- _Supplied passage_:
▼
Activist funds are in business to maximize value creation for their investors (and for their principals, who get rich on their carry and their investment in their own funds). Why would any rational activist investor consciously forgo the higher-net present value of a long-term company business initiative in favor of the investor’s lower, short-term value creating idea? Activist fund managers don’t get paid for ego trips; they get paid for maximizing returns. The same, of course, is true for all actively managed institutional investors. Even index and other quantitative investors should opt for the highest net present value creator if they have the capability of understanding and evaluating the competing proposals. In theory, only short sellers should oppose the highest-net present value-added program, regardless of its duration.

Properly Framed, the Debate Should be About Game Plans, Not Time Duration

So then, what is the long-term/short-term debate all about? Stripped of the rhetoric and emotional biases of managements and Boards on the one hand, and investors on the other hand, the debate is not about duration, but rather about evaluating competing agendas that frequently have different time horizons. While in theory, net present value should be the arbiter of the debate, in practice, it obviously is challenging to determine the net present value of a given corporate business initiative, and reasonable people can and will disagree about its calculation. Hence, activist campaigns are typically characterized by competing investor presentations, through which management and the activist each tries to demonstrate the value creation superiority of its business plan.
▲
- _Challenge A_:
In the activist investing passage, switch "arbiter" to "judge" and write out the section starting at "So then, what" and ending at "its business plan.".
- _Challenge B_:
What kinds of investors does the activist investing passage name in its first paragraph?
- _Challenge C_:
According to the activist investing passage, what should in theory decide the long-term/short-term debate?
The material after this passage has no connection to it.

- _Supplied entries_:
▼
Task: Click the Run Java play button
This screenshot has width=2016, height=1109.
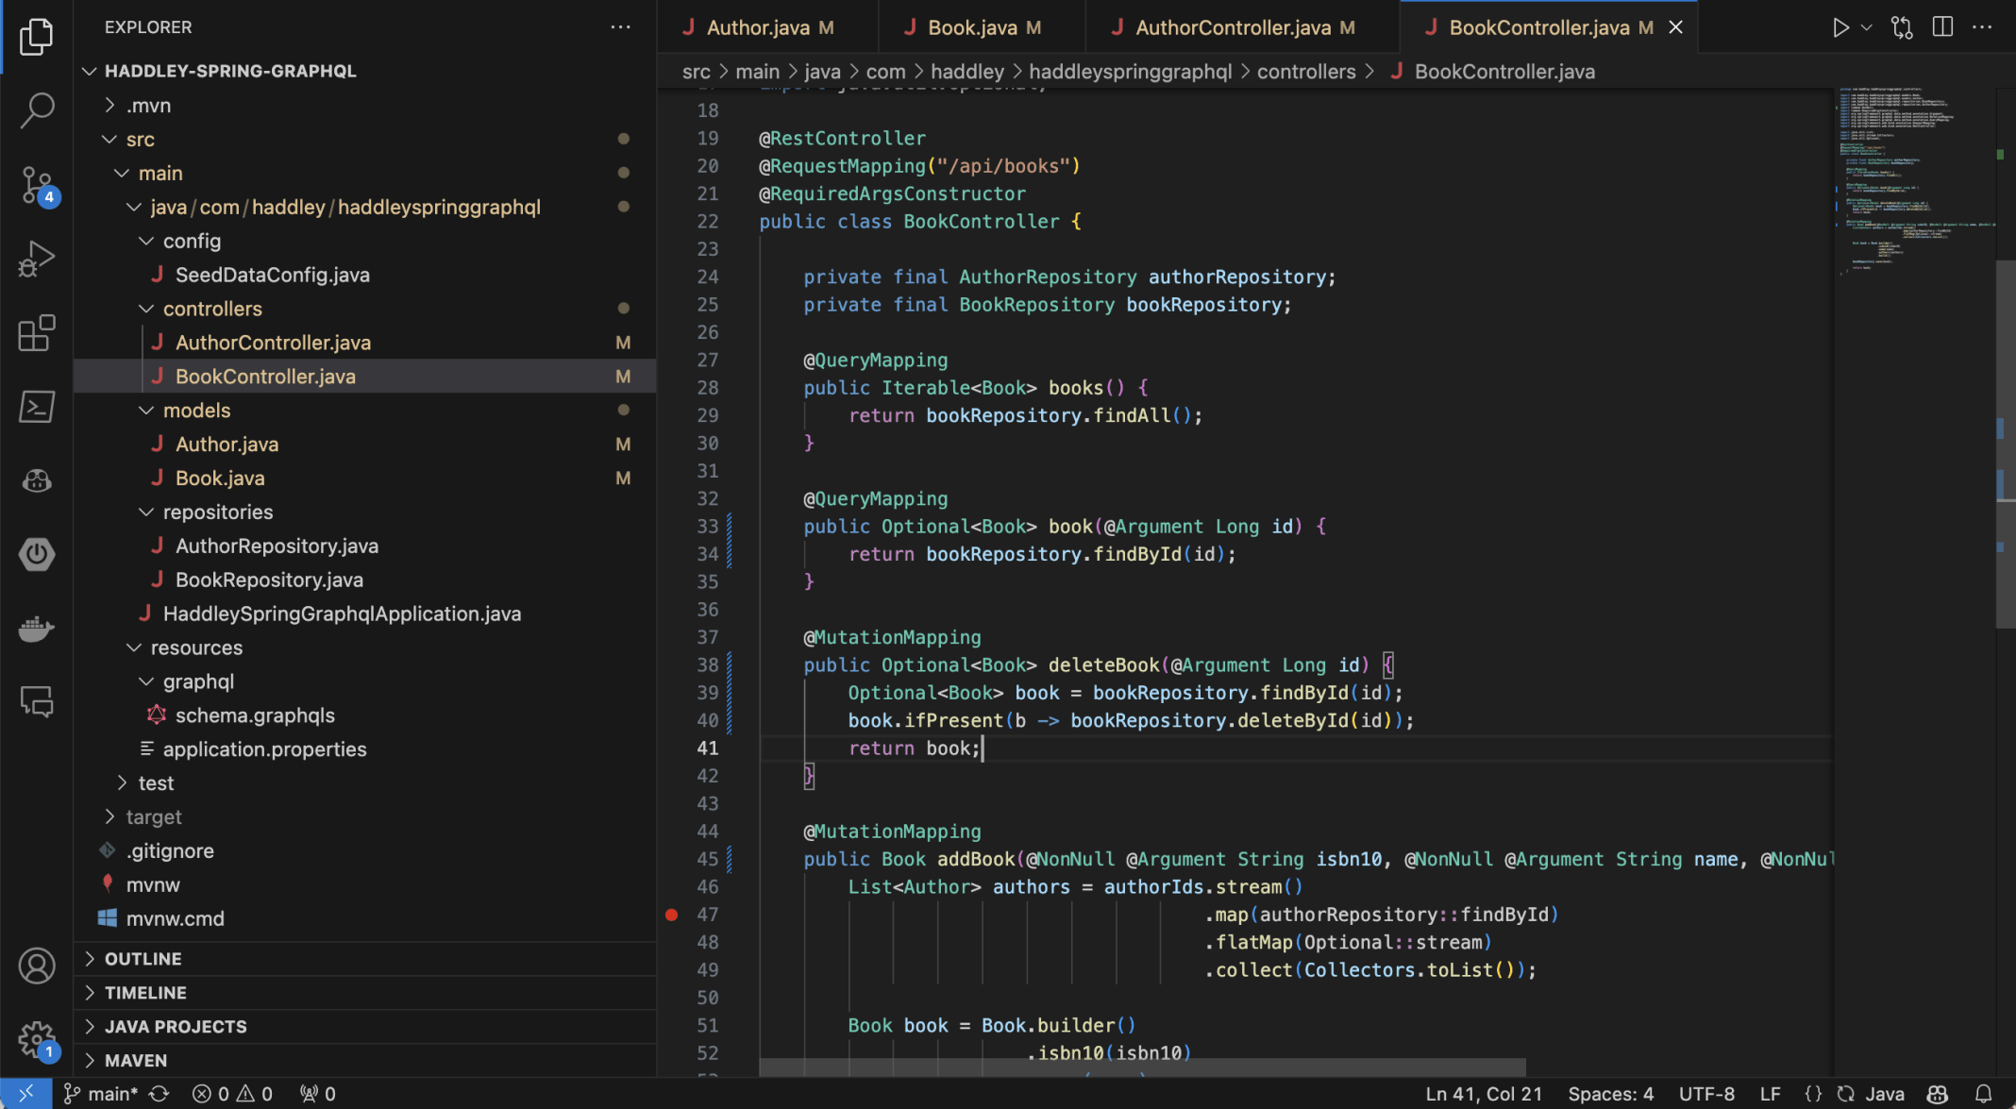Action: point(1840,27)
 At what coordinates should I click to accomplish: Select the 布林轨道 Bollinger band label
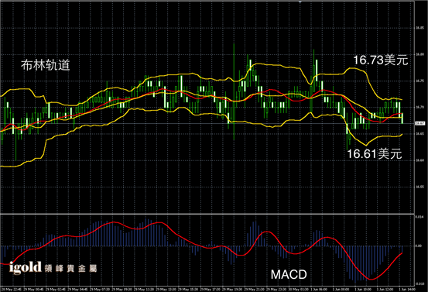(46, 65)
▲
▼
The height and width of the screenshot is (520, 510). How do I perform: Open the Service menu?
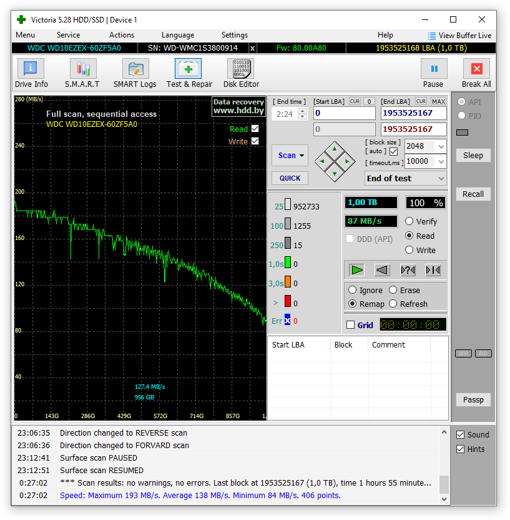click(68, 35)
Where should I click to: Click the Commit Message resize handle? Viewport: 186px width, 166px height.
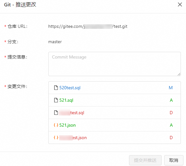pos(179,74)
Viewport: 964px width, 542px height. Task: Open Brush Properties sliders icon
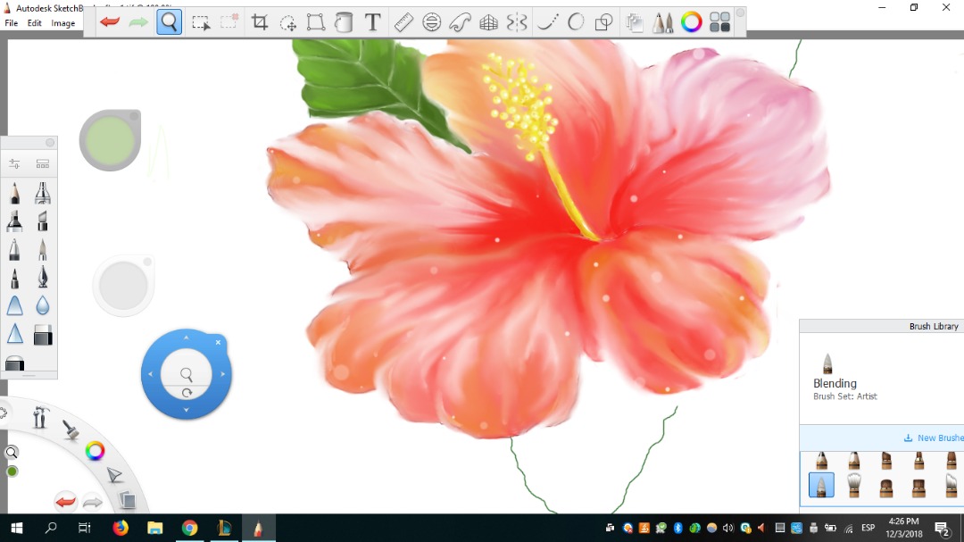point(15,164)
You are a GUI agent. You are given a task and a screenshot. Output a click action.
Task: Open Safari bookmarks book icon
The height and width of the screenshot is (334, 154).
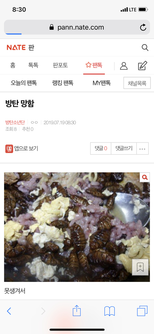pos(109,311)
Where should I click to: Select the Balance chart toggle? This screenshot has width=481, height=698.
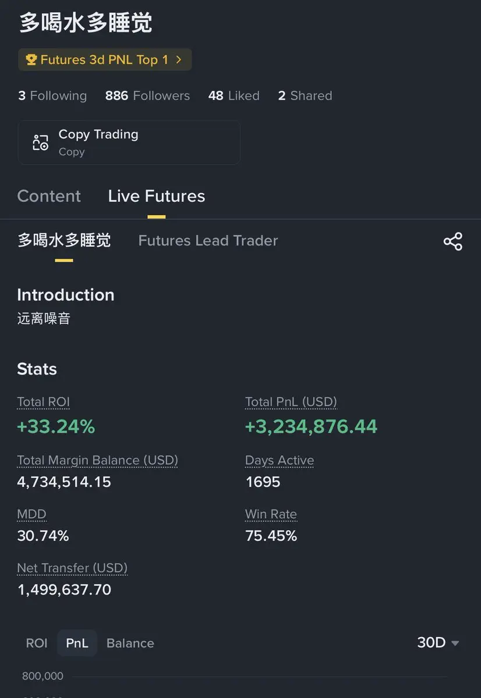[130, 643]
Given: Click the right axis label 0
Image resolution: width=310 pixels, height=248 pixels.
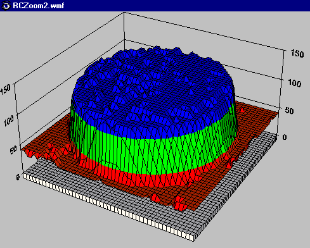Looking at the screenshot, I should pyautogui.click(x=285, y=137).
▲
- _Exercise solution A_:
So then, what is the long-term/short-term debate all about? Stripped of the rhetoric and emotional biases of managements and Boards on the one hand, and investors on the other hand, the debate is not about duration, but rather about evaluating competing agendas that frequently have different time horizons. While in theory, net present value should be the judge of the debate, in practice, it obviously is challenging to determine the net present value of a given corporate business initiative, and reasonable people can and will disagree about its calculation. Hence, activist campaigns are typically characterized by competing investor presentations, through which management and the activist each tries to demonstrate the value creation superiority of its business plan.

- _Exercise solution B_:
- Activist investors
- Actively managed institutional investors
- Index investors
- Quantitative investors
- Short sellers

- _Exercise solution C_:
Net present value.